De pequeña me llamaban «la pensadora», porque tenía facilidad para abstraerme del entorno que me rodeaba.
Como los niños no empezábamos a ir a la Escuela hasta cumplir los seis años, recuerdo que mi madre me ponía el desayuno: un tazón de leche y gofio, y se iba a realizar sus labores de maestra. La Escuela en la que mi madre impartía sus clases estaba adosada al domicilio, por lo que, antes de irse, también dejaba un enorme caldero de agua al fuego para que hirviera. A la hora del recreo, mi madre entraba a la cocina para echar una bolsa de leche en polvo al agua, agitarla bien y luego dársela a las niñas de la clase.
En más de una ocasión, me descubría inmóvil con la cuchara a un palmo de la boca, la mirada perdida y, por supuesto la leche, que aún permanecía en la taza, fría e intragable.
- ¡Muchacha! -gritaba despertándome de una supuesta ensoñación- ¿Todavía estás así? ¿No has terminado de desayunar? Pero, ¿en qué estás pensando?...
Cuando volvía a la realidad, no era consciente del tiempo que había transcurrido ni podía traer al presente lo que hubiera pasado por mi mente. Era como si me hubiera dormido y no recordara el sueño. Pero, poco a poco, aprendí a adentrarme en el mundo de las fantasías y disfrutar de ellas con pleno conocimiento. En cualquier momento y lugar me abstraía. Hasta comiendo, con la familia alrededor, me sumergía en mi interior dejando volar mi imaginación. Muchas veces me tenían que despertar:
- ¡Pensadora, despierta, que estás comiendo!
Entonces, volvía a la realidad, los miraba a todos, me reía y seguía comiendo.
Los dos primeros años de escuela fui alumna de mi madre y tuve que aprender que no había privilegios por ser su hija. Me costó asumirlo. Estaba acostumbrada a ser «la niña» de la casa, de repente llego a la escuela y mi madre ¡ya no es mi madre, es mi maestra! La reclusión en esa desazón esfumó cuantiosamente a «la pensadora».
Sin embargo, a los ocho años, cuando pasé a otra escuela, con otra maestra, regresó la pensadora con un valor añadido: Cuando salíamos de clase, y, mientras esperábamos a las madres de algunas de ellas, nos dedicábamos a contar cuentos. Mejor dicho: yo les contaba cuentos y ellas escuchaban absortas y encantadas.
Los relatos que salían de mi boca eran totalmente inéditos, surgían sobre la marcha. Los argumentos, personajes, dragones, castillos, fantasmas, encantamientos, y demás elementos, iban apareciendo a mi mente, como si estuviera viendo una película. Por ello, no sabía lo que iba a pasar después ni conocía el final de la historia que, hasta yo misma, esperaba ansiosa.

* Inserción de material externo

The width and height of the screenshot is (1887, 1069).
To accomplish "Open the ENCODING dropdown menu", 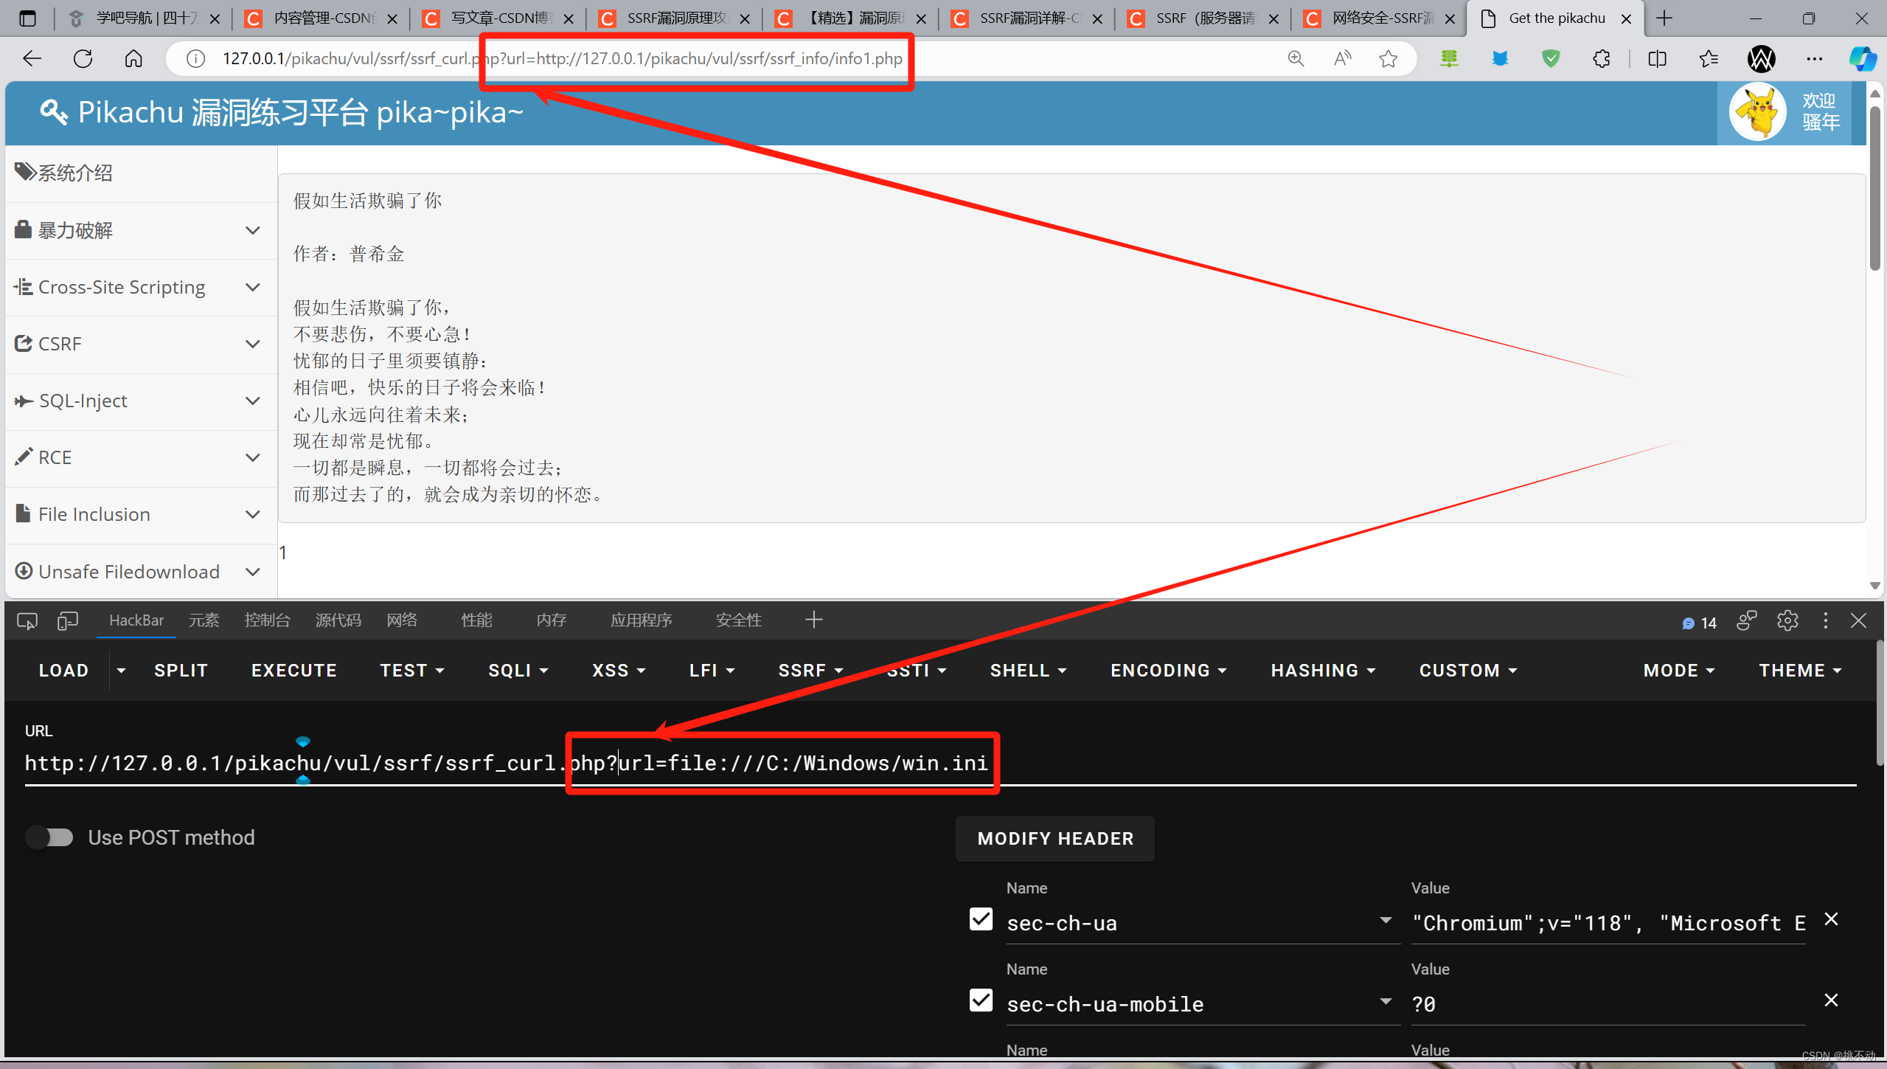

A veces, llegaban las madres a mitad de un cuento y debíamos interrumpir la narración. Al día siguiente, mis compañeras esperaban anhelantes a que terminaran las clases para oír el final del relato. Lo que no sabían es que yo también lo deseaba. No tenía más que respirar profundo, mientras cerraba los ojos unos segundos, y enseguida empezaban a llegar las imágenes que yo traducía con mi vocabulario infantil. Las palabras fluían serenas pero con dinamismo, eran pronunciadas con continuidad, sin vacilaciones, como quién sabe muy bien de lo que está hablando, como quién relata algo experimentado.
Pero, lo más extraordinario era que yo no sabía de lo que estaba hablando. Para mí también era algo totalmente novedoso. No había ido nunca al cine y aún no había llegado la televisión a mi barrio, ni siquiera conocía su existencia. Había leído algún cuento infantil y toda mi sabiduría se reducía a lo aprendido en la escuela. Entonces ¿cómo era posible que supiera tantas cosas que no había podido ver, oír, ni leer en ningún sitio?
Porque mis relatos no sólo hablaban de lo típico que se leía en los cuentos para nuestra edad, mis historias hablaban de otros seres de los que jamás había oído hablar, de otros animales jamás vistos ni estudiados aún, de vehículos voladores, de vestimentas magníficas, de piedras preciosas, de civilizaciones en otros planetas, de poderes y facultades especiales como hablar con la mente, mover objetos con sólo desearlo… y otras tantas fantasías… ¿Fantasías?
Cuando acabaron mis años de escuela terminaron también mis cuentos. Fue una pena que no los escribiera, quedaron en el olvido. La vida en el colegio era totalmente distinta, había que estudiar más, no había tiempo para cuentos.